(Photograph = Crinum lineare, biodiversityexplorer.org)
Introduction
Bulb plants are geophytes that bank water and carbohydrates underground. Many also carry thick, fleshy leaves that hang on to moisture—even if they’re not classic “succulents.” In cold places, the bulb is insulation; in arid or strongly seasonal climates, it’s a savings account that carries the plant through drought.
The Details
Crinum (Amaryllidaceae) is a genus of large, bulb-forming perennials native to Africa, Asia, the Americas, and Australia, with several species reaching the edges of deserts. Many prefer seasonal wetlands and floodplains—places that flood hard, then crack dry—so they prosper where water arrives in pulses rather than as a steady trickle.

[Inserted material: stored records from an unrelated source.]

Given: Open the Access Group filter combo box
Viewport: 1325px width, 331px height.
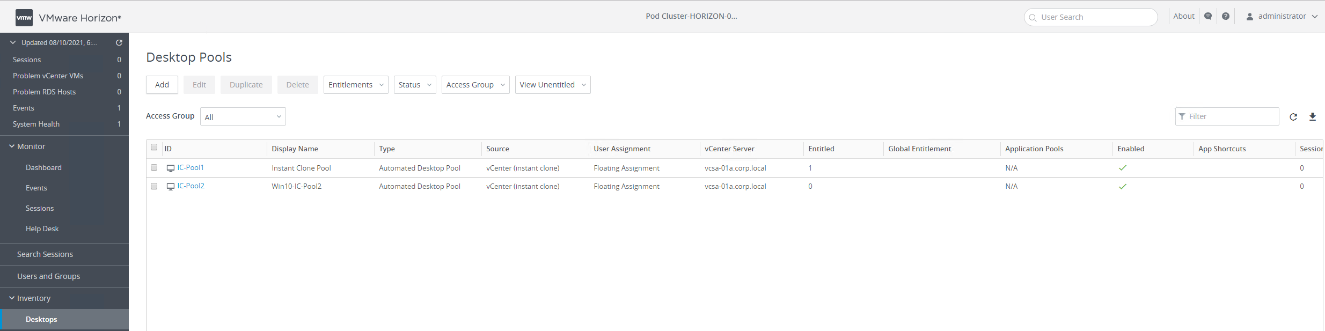Looking at the screenshot, I should click(x=243, y=117).
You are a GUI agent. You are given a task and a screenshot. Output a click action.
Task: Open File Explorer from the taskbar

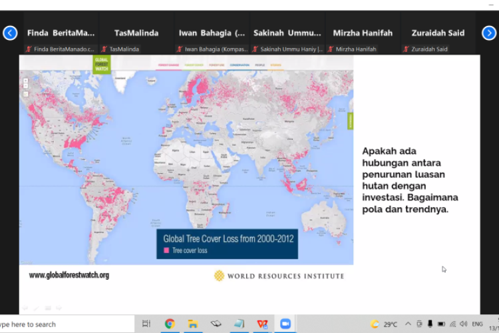192,324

Across African savannas, grasslands, and semideserts, Crinum settle into ephemeral pans and shallow basins that may sit dry for years. In those spells, the bulbs go quiet underground. With the first soaking rains, they surge: strap-like, fleshy leaves unfurl, tall scapes rise, and showy umbels open, then growth shuts down again as the soil dries.

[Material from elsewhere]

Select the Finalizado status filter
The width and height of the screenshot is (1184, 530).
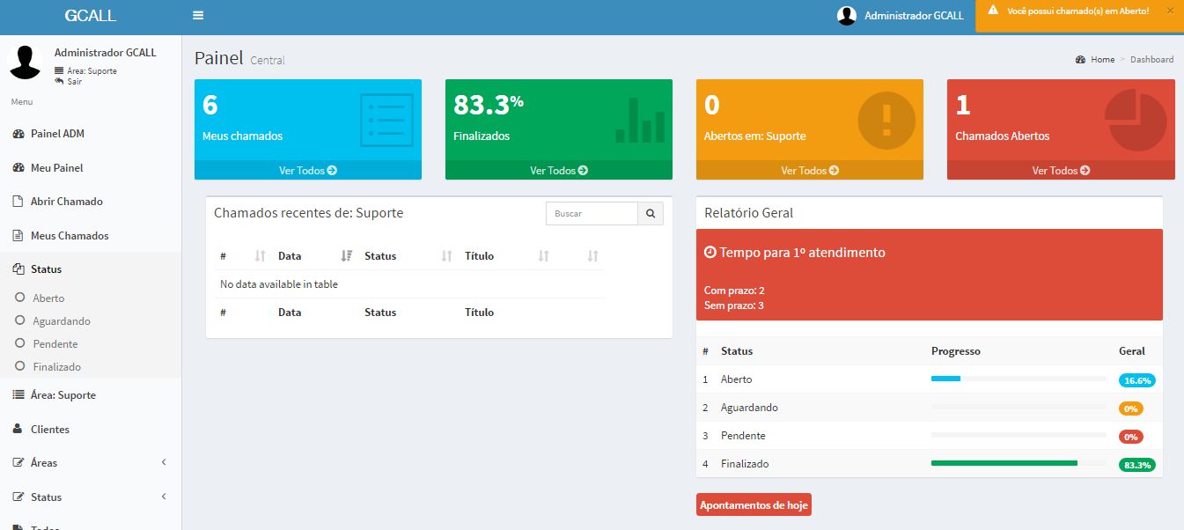pos(56,367)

The bulbs are often massive and set deep—often a foot or more below the surface—built of thick, water-holding leaf bases. That architecture lets Crinum endure long desiccation that would finish most herbaceous plants, yet it also tolerates temporary inundation. It’s a different strategy from cacti, but aimed at the same target: buffering extremes.
Because the leaves are fleshy and the bulbs store substantial water and reserves for years, Crinum make a good case for “geophytic succulence.” They aren’t the typical succulents of swollen stems or leaf rosettes, but their drought-insurance bulbs embody the same idea—pack resources into specialized tissue to bridge the hard times.